RITHOLTZ: Do you look at specific countries or regions or is it just by all of E.M.?
GRANTHAM: You do the best you can to optimize the return and I don’t want to get into my colleague’s territory but yes you would wait that that the better -looking countries in terms of true value growth compared to cost and pick the best stocks and the best industries to the best of your ability.
RITHOLTZ: Earlier this year you talked about a potential US equities melt up before the next down cycle, are we still looking for a melt up?
GRANTHAM: I think the odds have dropped way down because we are living in a rather ancient economy and a rather ancient stock market, both of them are two of the longest that that’s ever been and that we were doing splendidly through January, January as you remember, was a wonderful speculative month and the market was up 8 percent for the month and then we got into this strange era where the administration rattled the currency markets which whiplashed through as it usually does, to the riskier and the emerging market and the dollar is in a crisis to blue-chip, so the dollar was strong helping local stock prices.
And then we had trouble with the agreements and allies and NATO and …
RITHOLTZ: Go down the list.
GRANTHAM: Do down the list and it created a not an undercurrent but an overcurrent, if you will, of nervousness on many fronts and that is not the juice with which a great bubble proceeds. That didn’t exist in ’98, ’99, we had Greenspan saying the dotcom and Internet would drive away the dark clouds of ignorance and introduce a permanent new era of higher this and higher that and better this. It was almost poetic. And this time we had to everyone going from one little nervous twitch to another. So I think it was nipped in the bud.

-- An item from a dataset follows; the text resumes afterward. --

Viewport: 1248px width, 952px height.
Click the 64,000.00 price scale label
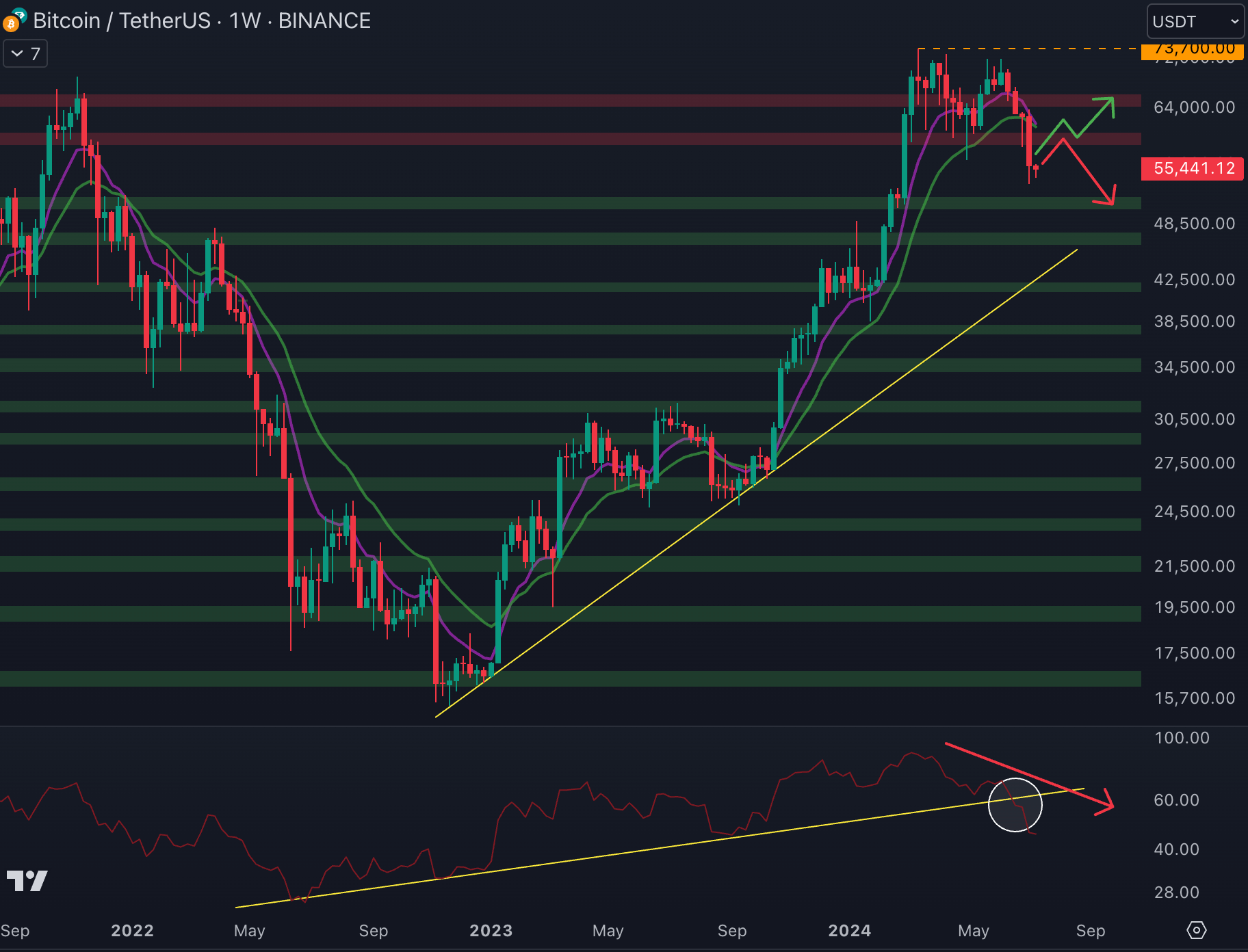(1194, 107)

Now having said that, the market has a history of being resilient, I think it’s quite likely since we’re in the sweet spot of the presidential cycle, this is a time when presidents look to the Federal Reserve to stimulate the economy because it needs at least a year running start to produce the best labor for election.
GRANTHAM: And what moves the dial on Election Day, we studied at some considerable length and it’s the shift in employment six months up to the election. A year before, it doesn’t matter, it is all forgotten, six months before the election, you’ve got to have as a strong looking labor movement, labor results.
And to do that, you got to stimulate the economy a year or 18 months ahead of that to get the lag effect and that’s what they do, and they’ve done it since 1932. The returns in the seven-month window from October of this year through April of next year in every presidential cycle which is the theoretically perfect time to do economic stimulus, since 1932, that has beaten the remaining 41 months like the 48-month presidential cycle.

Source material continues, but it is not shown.